*What is expected*. When you output the records, match them exactly and omit any picture they include.

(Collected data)
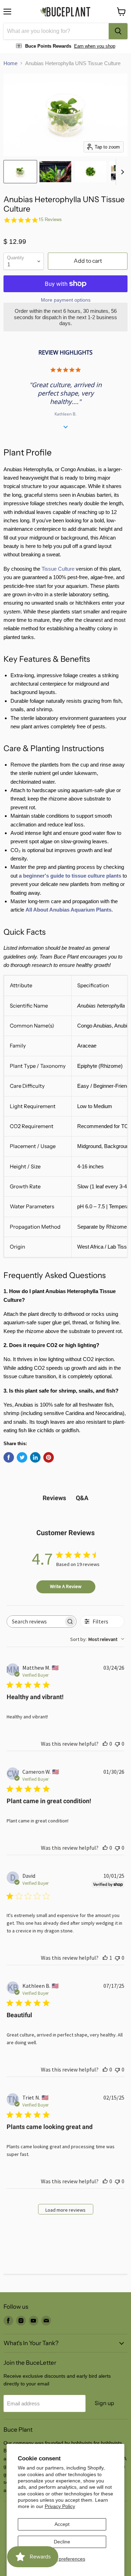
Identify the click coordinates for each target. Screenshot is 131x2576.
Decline (62, 2541)
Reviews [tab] (54, 1498)
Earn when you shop (94, 46)
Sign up (104, 2403)
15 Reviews (50, 219)
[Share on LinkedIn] (35, 1457)
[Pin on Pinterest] (48, 1457)
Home (10, 63)
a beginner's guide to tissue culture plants (70, 876)
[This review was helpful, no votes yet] (105, 1743)
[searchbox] (35, 1621)
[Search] (118, 31)
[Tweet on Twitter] (22, 1457)
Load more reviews (65, 2210)
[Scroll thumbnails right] (121, 172)
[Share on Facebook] (8, 1457)
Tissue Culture (58, 569)
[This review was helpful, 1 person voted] (105, 1957)
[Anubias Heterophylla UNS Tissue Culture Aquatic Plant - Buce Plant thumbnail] (20, 171)
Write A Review (65, 1586)
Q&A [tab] (82, 1498)
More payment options (65, 300)
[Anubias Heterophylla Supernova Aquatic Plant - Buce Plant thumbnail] (55, 171)
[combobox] (56, 31)
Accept (62, 2524)
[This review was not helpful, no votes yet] (117, 1743)
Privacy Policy (60, 2506)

*Finished task*.
Identify the click coordinates for each target. Screenshot is 131x2576.
Decline (62, 2541)
Reviews [tab] (54, 1498)
Earn when you shop (94, 46)
Sign up (104, 2403)
15 Reviews (50, 219)
[Share on LinkedIn] (35, 1457)
[Pin on Pinterest] (48, 1457)
Home (10, 63)
a beginner's guide to tissue culture plants (70, 876)
[This review was helpful, no votes yet] (105, 1743)
[searchbox] (35, 1621)
[Search] (118, 31)
[Tweet on Twitter] (22, 1457)
Load more reviews (65, 2210)
[Scroll thumbnails right] (121, 172)
[Share on Facebook] (8, 1457)
Tissue Culture (58, 569)
[This review was helpful, 1 person voted] (105, 1957)
[Anubias Heterophylla UNS Tissue Culture Aquatic Plant - Buce Plant thumbnail] (20, 171)
Write A Review (65, 1586)
Q&A [tab] (82, 1498)
More payment options (65, 300)
[Anubias Heterophylla Supernova Aquatic Plant - Buce Plant thumbnail] (55, 171)
[combobox] (56, 31)
Accept (62, 2524)
[This review was not helpful, no votes yet] (117, 1743)
Privacy Policy (60, 2506)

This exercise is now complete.